• Trabalho a fazer:
**A.** Quais são os elementos do modelo seguido pelos países com dados mais robustos e eficazes, segundo o texto sobre drogas? Liste todos.
**B.** No texto sobre drogas, qual fase é apontada como a mais perigosa e a mais suscetível à desinformação?

### Texto fornecido ###

É inocência acreditar que no Brasil o acesso às substâncias ilegais seja difícil ou seria dificultada pela legalização das drogas. Em poucos minutos se consegue ter acesso a uma enorme quantidade e variedade de drogas, às vezes sem sair de casa. Da mesma forma, é argumento inocente que a legalização irá acabar com os problemas relacionados ao uso de substâncias, ou mesmo que um dia isso irá ter fim, embora desejável. O que podemos fazer é trabalhar para reduzir esse problema.

Os países que mostram dados mais robustos e eficazes em relação à redução do uso de substâncias (novamente, as legais e as ilegais) e a suas consequências na sociedade são aqueles que seguem o seguinte modelo: prevenção fortíssima para se evitar o surgimento de novos usuários; tratamento em saúde amplo e eficaz daqueles que se tornaram dependentes que visa à abstinência, e não a troca por outra substância supostamente menos danosa; responsabilização pelo porte de substâncias ilegais, o que não significa aprisionamento, mas sim outras medidas jurídicas e/ou administrativas (fato que se aplica também em medidas restritivas às substâncias legalizadas); e, por fim, repressão ao tráfico e contrabando, pois com pouca substância circulando no país, invariavelmente o preço sobe e o acesso diminui. Estes últimos ficam a cargo dos especialistas em segurança pública. Entretanto, cabe a todos a prevenção, e principalmente o cuidado especial com os jovens adolescentes, justamente a fase mais perigosa e a mais suscetível à desinformação.

### Registros fornecidos ###

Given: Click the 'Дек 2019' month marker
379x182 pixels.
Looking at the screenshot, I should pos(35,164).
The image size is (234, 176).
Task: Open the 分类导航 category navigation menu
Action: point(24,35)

###

• Respostas dadas:
**A.**
- Prevenção fortíssima para evitar o surgimento de novos usuários
- Tratamento em saúde amplo e eficaz dos dependentes, visando à abstinência
- Responsabilização pelo porte de substâncias ilegais, sem aprisionamento
- Repressão ao tráfico e contrabando

**B.** A dos jovens adolescentes.